Immune checkpoint inhibitors (ICIs)

Immunotherapy given alone or in combination with chemotherapy is standard first-line therapy for patients with advanced non-small-cell lung cancer. Despite significant benefits, immune checkpoint inhibitors (ICIs) can cause toxicities within any organ, termed immune-related adverse events. Pneumonitis is a potentially life-threatening complication of ICIs. Currently, there are no established guidelines for use of ICIs in patients with underlying autoimmune or interstitial lung disease, and few studies have been published.[50]

Immunosuppressants

Lung toxicity is a rare but serious adverse effect of sirolimus, a mammalian target of rapamycin inhibitor used as an immunosuppressive agent in solid-organ transplant recipients.[51]

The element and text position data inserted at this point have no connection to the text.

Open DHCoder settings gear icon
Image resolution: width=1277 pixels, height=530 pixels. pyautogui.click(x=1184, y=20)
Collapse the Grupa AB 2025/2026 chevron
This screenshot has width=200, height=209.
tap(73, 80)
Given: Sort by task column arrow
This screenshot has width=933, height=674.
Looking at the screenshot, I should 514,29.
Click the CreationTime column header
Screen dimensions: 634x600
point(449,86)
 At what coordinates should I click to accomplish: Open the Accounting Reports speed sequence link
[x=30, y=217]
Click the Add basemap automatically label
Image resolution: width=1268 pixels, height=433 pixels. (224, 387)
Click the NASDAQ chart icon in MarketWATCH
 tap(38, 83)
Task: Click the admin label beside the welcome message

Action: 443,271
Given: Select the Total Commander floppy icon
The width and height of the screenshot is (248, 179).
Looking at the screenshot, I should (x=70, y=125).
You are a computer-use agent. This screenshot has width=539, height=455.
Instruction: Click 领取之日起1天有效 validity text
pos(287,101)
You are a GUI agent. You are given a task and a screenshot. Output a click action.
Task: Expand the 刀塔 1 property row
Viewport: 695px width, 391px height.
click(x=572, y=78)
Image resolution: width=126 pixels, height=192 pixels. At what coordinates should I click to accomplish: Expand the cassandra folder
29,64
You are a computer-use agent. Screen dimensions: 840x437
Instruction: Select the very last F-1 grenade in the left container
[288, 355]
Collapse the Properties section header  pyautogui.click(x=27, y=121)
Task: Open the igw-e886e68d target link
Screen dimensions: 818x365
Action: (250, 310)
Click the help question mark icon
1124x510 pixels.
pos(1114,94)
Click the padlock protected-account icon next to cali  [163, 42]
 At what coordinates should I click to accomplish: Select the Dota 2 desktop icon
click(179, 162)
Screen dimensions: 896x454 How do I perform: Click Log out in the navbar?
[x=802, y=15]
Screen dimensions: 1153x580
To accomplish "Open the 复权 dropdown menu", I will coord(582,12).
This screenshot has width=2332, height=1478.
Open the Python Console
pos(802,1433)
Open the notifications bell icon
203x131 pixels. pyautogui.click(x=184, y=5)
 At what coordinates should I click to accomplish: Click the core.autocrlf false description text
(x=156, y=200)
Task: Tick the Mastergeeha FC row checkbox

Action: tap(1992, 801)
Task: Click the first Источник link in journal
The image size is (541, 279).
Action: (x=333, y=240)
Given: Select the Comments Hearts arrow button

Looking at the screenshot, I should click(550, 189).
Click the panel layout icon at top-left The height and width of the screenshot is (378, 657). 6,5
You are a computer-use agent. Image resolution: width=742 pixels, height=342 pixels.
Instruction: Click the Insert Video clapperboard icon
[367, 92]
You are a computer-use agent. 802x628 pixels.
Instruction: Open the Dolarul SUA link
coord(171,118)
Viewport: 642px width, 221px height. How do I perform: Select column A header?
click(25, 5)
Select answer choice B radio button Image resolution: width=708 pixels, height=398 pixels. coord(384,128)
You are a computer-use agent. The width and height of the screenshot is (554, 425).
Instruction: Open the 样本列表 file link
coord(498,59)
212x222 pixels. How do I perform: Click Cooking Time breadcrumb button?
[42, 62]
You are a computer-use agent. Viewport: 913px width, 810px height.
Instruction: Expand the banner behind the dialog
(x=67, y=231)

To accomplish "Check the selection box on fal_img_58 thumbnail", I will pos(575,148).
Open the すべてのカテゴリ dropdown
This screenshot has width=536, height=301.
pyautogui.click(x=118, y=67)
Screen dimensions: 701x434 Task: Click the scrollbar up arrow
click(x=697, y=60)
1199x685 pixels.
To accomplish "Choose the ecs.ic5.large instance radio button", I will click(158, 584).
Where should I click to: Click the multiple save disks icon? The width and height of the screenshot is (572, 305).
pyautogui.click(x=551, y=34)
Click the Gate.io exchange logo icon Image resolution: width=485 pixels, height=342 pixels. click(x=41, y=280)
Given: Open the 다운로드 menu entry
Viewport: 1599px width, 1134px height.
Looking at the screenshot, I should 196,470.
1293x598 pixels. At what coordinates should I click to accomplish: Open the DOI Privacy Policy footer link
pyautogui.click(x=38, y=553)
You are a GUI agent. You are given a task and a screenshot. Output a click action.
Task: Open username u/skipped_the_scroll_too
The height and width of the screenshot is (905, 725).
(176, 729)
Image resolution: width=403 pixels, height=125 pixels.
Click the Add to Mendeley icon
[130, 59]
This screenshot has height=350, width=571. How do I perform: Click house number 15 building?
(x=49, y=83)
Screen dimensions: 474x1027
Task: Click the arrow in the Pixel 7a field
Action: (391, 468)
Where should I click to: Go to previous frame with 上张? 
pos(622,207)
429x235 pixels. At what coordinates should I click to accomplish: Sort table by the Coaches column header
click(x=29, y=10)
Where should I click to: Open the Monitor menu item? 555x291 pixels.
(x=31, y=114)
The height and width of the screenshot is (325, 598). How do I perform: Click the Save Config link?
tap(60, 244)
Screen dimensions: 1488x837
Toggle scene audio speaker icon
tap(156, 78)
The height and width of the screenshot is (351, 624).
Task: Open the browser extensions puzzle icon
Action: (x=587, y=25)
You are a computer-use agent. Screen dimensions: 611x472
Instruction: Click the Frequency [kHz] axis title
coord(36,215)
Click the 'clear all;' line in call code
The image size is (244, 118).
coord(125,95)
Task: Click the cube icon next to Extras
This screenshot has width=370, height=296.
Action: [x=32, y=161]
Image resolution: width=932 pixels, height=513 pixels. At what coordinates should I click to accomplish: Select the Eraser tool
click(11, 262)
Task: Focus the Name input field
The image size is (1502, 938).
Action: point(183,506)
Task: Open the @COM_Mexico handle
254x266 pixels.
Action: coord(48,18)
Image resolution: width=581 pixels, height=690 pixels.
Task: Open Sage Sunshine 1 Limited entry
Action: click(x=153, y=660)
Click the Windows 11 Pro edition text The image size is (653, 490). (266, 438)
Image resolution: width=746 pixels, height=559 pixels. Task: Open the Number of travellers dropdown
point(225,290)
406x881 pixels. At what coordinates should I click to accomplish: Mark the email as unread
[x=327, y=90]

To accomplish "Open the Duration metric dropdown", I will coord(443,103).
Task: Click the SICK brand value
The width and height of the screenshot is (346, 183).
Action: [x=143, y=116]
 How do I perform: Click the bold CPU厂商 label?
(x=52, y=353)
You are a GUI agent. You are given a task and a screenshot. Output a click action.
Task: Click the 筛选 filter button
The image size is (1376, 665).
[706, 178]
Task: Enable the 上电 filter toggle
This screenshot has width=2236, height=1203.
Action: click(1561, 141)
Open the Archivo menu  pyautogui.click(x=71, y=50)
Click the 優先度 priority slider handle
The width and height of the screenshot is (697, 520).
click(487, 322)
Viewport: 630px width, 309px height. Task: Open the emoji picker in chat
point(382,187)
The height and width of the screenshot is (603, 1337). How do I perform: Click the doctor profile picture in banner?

One report describes a 67-year-old male patient who 12 years ago underwent living-related renal transplant that was complicated by chronic allograft dysfunction. He presented with fever, cough, and shortness of breath. Chest imaging showed bilateral patchy and ground-glass opacities. Before symptoms of lung toxicity became present, the patient's sirolimus levels were in the range of high normal. Bronchoalveolar lavage ruled out infection, and a transbronchial biopsy was inconclusive. A fluorodeoxyglucose (FDG) PET scan showed high uptake in the area of lung opacities, with a standard uptake value of 4.7. Symptoms improved after the patient was switched from sirolimus to tacrolimus. A thoracic CT scan after 6 weeks showed complete resolution.[51]

Pulmonary toxicity should be considered in any patient on sirolimus treatment with respiratory symptoms and opacities on chest imaging.[51]